With a forward-thinking mindset, the Israeli EIC-funded company Brevel develops, as its core business, an innovative technology for the production of microalgae-based ingredients. Their solution keeps collecting good reactions from the market with a newly won seed funding round in the value of $8.4 million.
Brevel gathered this amount from a group of investors that included FoodHack, Good Startup VC, Tet Ventures and Nevateam Ventures, among other within the food tech industry. Israel’s Innovation Authority also took part in the round, contributing in the form of non-dilutive grants.
Aspiring to contribute to a more sustainable world, Brevel sees in microalgae a crucial element in this green picture of the future, with microalgae-based ingredients becoming a natural part of life and a first-of-its-kind viable solution for a wide range of industries. Thus, Brevel is developing a disruptive microalgae cultivation technology which dramatically reduces the cultivation costs for light-dependent microalgae and enables penetration into new markets where microalgae biomass and derived products are looked for.

Brevel’s technology is based on shifting from a very large, relatively inefficient and labour-intensive outdoor cultivation system to completely closed, sterile and fully automated indoor photobioreactors. Their patented product provides a cost reduction of as much as 90%, allowing significantly higher yields from land compared to current outdoor state-of-the-art photobioreactors.
We had the chance of hearing from Yonatan Golan, CEO of Brevel, who told us about their next steps after receiving the recent funding: “The investment enables us to accelerate our entrance into the market with a unique alternative protein solution which is not only very sustainable and flavour neutral, but is also at cost parity with the currently widely used protein sources - soy and pea. Having such a solution at an affordable cost is a major breakthrough in the food industry and puts us on the path of being the #1 choice of plant-based protein.
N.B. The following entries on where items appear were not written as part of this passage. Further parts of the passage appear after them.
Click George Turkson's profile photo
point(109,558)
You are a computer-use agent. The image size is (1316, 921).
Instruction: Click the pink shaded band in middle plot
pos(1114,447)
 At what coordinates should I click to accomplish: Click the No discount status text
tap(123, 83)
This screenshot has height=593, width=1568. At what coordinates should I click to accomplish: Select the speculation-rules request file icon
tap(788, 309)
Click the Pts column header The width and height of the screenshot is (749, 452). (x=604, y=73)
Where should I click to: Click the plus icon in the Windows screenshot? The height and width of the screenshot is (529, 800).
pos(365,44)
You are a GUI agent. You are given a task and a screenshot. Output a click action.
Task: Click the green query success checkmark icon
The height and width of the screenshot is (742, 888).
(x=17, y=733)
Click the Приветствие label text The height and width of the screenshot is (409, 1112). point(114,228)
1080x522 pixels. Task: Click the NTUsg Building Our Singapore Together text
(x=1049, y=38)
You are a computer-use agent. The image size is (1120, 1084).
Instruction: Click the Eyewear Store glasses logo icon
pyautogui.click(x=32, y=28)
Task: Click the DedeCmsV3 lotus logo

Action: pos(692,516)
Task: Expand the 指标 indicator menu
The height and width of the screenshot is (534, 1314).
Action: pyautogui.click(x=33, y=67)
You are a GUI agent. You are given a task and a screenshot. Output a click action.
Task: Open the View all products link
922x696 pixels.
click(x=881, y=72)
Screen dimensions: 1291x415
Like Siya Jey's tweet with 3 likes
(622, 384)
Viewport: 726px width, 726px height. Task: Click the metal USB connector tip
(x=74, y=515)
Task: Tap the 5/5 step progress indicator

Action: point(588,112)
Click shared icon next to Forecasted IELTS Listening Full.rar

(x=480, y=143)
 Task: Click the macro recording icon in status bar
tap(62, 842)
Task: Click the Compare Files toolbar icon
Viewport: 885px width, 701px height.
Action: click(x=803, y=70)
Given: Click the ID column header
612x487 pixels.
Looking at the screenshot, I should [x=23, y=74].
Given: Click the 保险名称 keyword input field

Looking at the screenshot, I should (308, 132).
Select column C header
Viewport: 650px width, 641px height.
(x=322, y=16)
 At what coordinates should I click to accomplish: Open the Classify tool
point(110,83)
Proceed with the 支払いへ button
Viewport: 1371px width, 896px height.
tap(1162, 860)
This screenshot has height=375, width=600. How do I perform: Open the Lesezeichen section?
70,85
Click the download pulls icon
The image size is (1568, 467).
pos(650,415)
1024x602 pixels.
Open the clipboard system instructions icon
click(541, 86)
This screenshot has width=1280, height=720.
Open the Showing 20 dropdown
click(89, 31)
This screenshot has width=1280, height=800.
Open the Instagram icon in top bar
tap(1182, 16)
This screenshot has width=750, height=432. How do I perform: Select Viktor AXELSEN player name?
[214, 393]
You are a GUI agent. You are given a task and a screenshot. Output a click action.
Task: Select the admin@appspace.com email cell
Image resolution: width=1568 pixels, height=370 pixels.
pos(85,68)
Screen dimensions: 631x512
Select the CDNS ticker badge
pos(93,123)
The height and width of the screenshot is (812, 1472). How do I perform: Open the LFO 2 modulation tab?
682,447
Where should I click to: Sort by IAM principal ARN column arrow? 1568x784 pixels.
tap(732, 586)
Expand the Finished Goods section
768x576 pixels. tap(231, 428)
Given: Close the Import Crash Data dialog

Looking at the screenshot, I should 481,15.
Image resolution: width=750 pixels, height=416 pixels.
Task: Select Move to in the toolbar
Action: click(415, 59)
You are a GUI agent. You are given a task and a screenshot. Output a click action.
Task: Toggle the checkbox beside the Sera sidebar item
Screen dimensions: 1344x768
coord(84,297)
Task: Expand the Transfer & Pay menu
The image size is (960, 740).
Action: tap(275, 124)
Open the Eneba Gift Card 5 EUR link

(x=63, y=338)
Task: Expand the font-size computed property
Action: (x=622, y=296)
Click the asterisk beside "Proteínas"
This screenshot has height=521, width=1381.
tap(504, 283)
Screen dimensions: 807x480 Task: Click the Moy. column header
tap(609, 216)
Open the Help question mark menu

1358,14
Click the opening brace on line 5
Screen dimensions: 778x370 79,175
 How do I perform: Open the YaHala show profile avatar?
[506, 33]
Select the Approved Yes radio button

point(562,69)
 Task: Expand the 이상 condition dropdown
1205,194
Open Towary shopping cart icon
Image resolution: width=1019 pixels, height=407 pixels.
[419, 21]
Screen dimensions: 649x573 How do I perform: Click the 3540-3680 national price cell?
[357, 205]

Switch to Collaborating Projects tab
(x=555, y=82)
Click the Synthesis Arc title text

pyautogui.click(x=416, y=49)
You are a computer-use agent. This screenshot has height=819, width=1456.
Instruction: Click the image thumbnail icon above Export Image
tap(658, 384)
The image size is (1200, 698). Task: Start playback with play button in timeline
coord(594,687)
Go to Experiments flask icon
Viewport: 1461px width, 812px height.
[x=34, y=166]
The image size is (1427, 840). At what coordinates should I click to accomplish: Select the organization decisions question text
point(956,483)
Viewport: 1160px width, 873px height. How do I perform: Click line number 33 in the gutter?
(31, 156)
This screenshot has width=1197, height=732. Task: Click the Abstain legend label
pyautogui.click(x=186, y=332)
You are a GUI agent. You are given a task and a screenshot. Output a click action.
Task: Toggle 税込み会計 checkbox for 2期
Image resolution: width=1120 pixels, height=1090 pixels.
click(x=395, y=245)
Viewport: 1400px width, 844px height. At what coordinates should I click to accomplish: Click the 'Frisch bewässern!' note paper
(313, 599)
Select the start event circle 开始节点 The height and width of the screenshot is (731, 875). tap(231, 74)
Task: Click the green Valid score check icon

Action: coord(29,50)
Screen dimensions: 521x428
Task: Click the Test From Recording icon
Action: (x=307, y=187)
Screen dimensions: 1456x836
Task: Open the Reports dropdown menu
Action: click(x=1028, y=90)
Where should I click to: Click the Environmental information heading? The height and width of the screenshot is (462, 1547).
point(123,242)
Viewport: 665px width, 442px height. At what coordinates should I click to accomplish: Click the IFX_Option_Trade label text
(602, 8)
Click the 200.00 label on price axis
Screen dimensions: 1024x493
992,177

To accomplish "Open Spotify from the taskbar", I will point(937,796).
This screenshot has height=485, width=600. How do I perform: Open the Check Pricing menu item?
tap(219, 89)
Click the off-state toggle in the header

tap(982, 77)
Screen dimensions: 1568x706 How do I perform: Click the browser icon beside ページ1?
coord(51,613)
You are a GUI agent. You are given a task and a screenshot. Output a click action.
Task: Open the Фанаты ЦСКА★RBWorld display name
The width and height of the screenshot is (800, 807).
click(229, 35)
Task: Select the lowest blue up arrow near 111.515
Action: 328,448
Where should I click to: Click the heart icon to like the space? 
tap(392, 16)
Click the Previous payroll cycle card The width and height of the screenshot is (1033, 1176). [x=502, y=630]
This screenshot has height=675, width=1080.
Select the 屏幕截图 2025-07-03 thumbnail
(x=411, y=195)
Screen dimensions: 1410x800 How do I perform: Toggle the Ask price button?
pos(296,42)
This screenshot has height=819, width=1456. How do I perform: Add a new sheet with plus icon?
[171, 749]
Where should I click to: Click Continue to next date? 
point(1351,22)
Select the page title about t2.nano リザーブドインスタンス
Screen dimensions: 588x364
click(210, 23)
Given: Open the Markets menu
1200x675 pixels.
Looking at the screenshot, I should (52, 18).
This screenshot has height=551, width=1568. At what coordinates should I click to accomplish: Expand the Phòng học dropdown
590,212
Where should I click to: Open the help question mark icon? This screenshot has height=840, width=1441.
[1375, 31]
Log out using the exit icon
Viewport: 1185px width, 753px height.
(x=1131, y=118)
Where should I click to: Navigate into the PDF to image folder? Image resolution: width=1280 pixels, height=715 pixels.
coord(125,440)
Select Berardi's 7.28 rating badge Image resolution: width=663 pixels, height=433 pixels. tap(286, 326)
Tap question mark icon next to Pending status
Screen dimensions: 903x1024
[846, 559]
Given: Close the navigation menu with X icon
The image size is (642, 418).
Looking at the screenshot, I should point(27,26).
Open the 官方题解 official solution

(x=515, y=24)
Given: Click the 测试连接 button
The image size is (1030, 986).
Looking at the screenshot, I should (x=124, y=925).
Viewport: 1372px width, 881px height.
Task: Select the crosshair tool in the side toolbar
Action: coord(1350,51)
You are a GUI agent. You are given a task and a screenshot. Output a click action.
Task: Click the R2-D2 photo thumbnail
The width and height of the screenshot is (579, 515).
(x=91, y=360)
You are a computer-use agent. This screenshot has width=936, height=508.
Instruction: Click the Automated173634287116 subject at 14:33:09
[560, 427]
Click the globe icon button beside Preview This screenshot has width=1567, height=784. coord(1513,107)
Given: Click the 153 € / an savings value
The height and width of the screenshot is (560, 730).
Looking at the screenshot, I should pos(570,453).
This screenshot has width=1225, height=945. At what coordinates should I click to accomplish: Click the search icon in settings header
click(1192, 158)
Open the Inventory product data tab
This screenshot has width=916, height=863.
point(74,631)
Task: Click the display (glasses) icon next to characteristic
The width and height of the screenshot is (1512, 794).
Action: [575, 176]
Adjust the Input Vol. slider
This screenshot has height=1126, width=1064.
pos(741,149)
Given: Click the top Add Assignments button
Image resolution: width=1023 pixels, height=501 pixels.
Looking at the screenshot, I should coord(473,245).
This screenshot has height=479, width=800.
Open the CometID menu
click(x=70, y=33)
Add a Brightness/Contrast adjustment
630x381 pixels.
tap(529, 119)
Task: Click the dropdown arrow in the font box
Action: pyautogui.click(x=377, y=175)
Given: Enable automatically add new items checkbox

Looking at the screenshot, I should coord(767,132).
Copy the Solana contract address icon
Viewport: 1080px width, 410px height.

Additionally, with this financing we are now building our first commercial pilot facility which will be up and running in the next few months and will provide alternative protein to our first customers and partners.”. Yonatan added that the company is working to “Further our product and process to provide the maximal value to our partners. Also, we are now working towards forming agreements to large scale manufacturing facilities as joint ventures with global partners.”.

Just last week, Brevel signed a Memorandum of Understanding (MoU) with the community of Kibbutz Yotvata (southern Israel), agreeing to build a commercial-scale manufacturing facility for the cultivation and production of microalgae-based protein and related products for the food and beverage industry. The facility will be home to the largest fermentation reactors of their kind, sized at 30,000L, which will have the capacity to produce 900,000L per year when fully operational, in order to support the rising demand in the EU and Middle Eastern markets.
Brevel received a Phase 2 grant and blended finance from the European Innovation Council to develop a cutting-edge technology that can significantly reducing cultivation costs for light-dependent microalgae.